**TASK DETAILS:**
List each line of the data below that contains the string "pixels".

**DATA EXCERPTS:**

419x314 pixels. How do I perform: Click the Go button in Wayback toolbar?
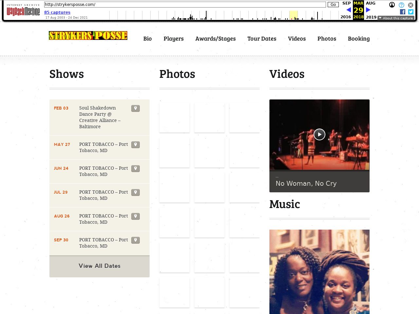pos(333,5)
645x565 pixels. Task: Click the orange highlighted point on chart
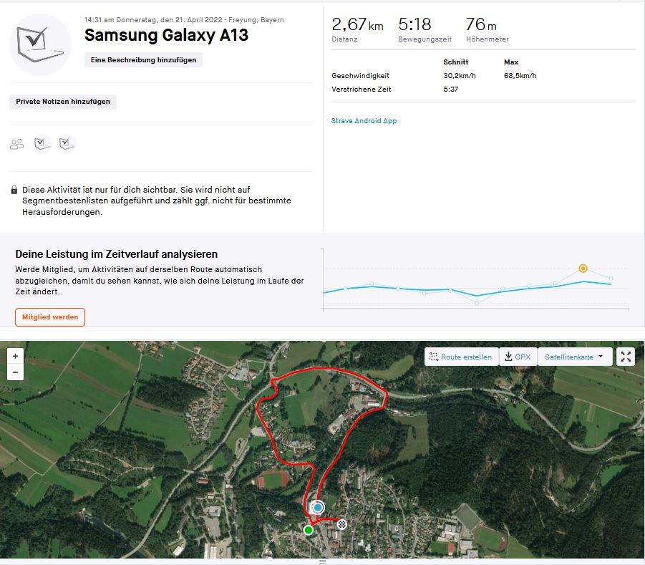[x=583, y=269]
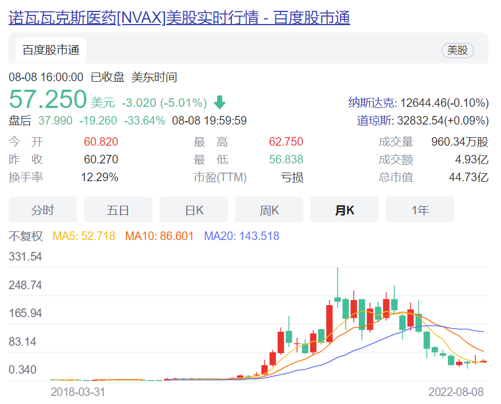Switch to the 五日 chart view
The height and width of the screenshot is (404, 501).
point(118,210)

**RESPONSE TO THE TASK:**
419x314 pixels. How do I perform: Click the Go button in Wayback toolbar?
645x565 pixels. Task: Click the orange highlighted point on chart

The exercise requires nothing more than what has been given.